Densho Digital Archive
Manzanar National Historic Site Collection
Title: Eiko Yamaichi Interview
Narrator: Eiko Yamaichi
Interviewers: Larisa Proulx, Kristen Luetkemeier
Location: San Jose, California
Date: July 15, 2015
Densho ID: denshovh-yeiko-01-0004

<Begin Segment 4>

KL: I actually have a couple questions about Seattle and Snohomish if it's okay.

LP: Okay, if we can make a note to, descriptive stuff, come back to it?

KL: Yeah, for the assembly center and stuff. I wondered, your dad was born in Hawaii, you said. Do you know how he got to Washington?

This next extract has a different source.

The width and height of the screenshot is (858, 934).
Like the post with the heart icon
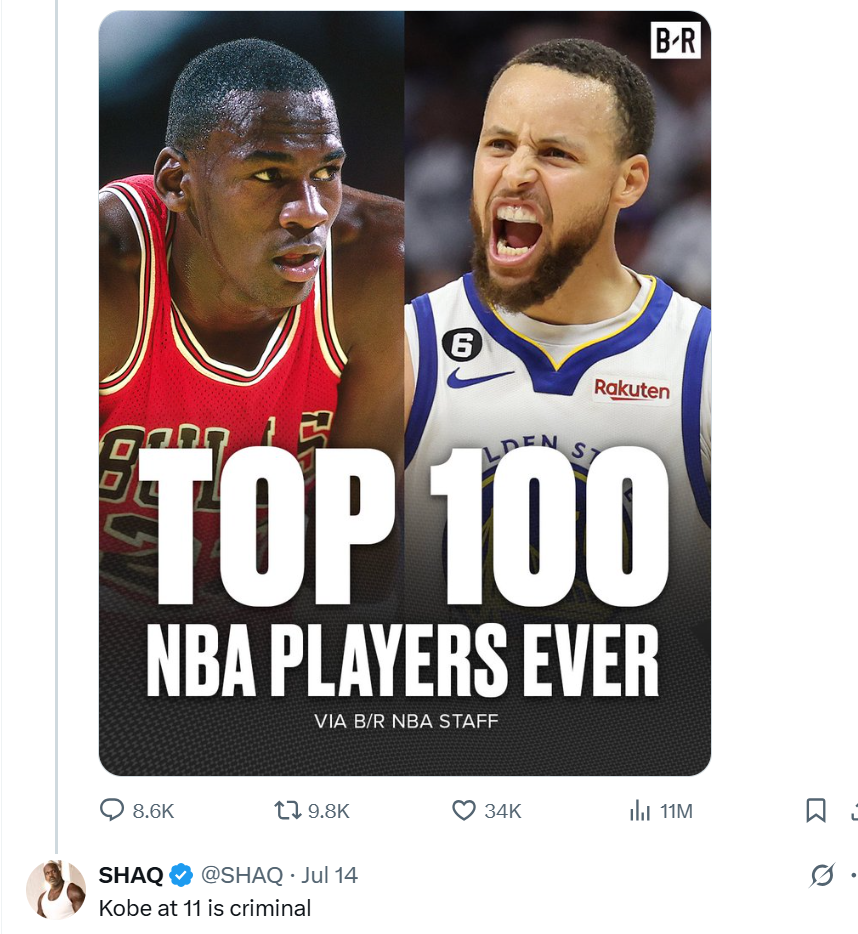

EY: For a job. Looking for a job, and he had a brother, younger brother, just two years younger than him, so somewhere along the line I think his father went back to Japan. So the two brothers had to kind of fend for themselves, so they were in their teens yet. So then they thought that, I think the mainland had more job opportunities, and I think that's how come they came. But there again, I never talked to him, so I don't know.

KL: Do you know if they came in through Seattle or if they were other places first?

EY: No, I don't know that.

KL: You mentioned that your parents may have met in Japan. What was the nature of your dad's time in Japan? Was he there for education, or was he just on a visit?

EY: I think probably purpose was to find someone. And not for education, but to find a possible mate. And I don't know whether... my uncle didn't find one because he married my auntie, she was up in Washington. And I can't... I want to say Bellevue but I'm not sure. But she was a country girl, too, and they had a hard life, too. So I don't know, I cannot answer that question, that's something.

KL: I did wonder about your auntie, too, you mentioned her a couple times. She was your father's brother's wife, is that right?

EY: Yes.

KL: What can you tell... was this the brother who came with your father then?

EY: Yes.

KL: Can you just tell us a little bit about both of them, what their work was, what their marriage was like?

EY: You mean my uncle?

KL: Yeah.

EY: Yeah, well, he, I think, was... I don't know if he was two years younger or four years younger, but I know that they were quite close. They belonged to a baseball league and their team evidently were all men that they knew one another from the beginning, they got together, and I guess they had enough members to form a team and said, hey, we got enough here, let's call ourselves so-and-so, and became a baseball team. And then they participated in this league. So there's a few pictures of my father with the brother in a baseball uniform, and there's a picture of them. But as far as education, I think his brother had a chance, somehow, to go to a mechanic school where he learned auto mechanics, so he became that. And so when he went to camp and relocated to Chicago, he worked for a firm that had autos, and he put that back to practice. And then when he relocated down to Los Angeles, then he started a business of his own. And because my father had such a hard time in Washington and also he wanted to be close to his father, his brother, when we were in Gila, Arizona, then he said rather than go back to Washington, he's going to relocate to California and Los Angeles. So that's how come he ended up over there.

KL: What were your aunt and uncle's names?

EY: Pardon?

KL: What were your aunt and uncle's names?

EY: George Yoshito, Y-O-S-H-I-T-O, Tanaka, T-A-N-A-K-A. And my auntie's name was Mary. I think she was Yoshiko, Y-O-S-H-I-K-O, I'm not sure. And then her name was... her maiden name was Hayashi. No, Higashi. Higashi was her maiden name, so she became a Tanaka. And she had four kids, too.

KL: What was your mother's maiden name?

EY: Last name? It's pretty long, it's U-C-H-I-G-A-S-H-I-M-A, Uchigashima.

KL: It's as long as mine. [Laughs]

EY: [Laughs] Is it? What's your last name.

KL: Luetkemeier. It's got eleven letters, too. Did you know your grandparents, the Hawaiian grandparents ever?

EY: Never had a chance, unfortunately.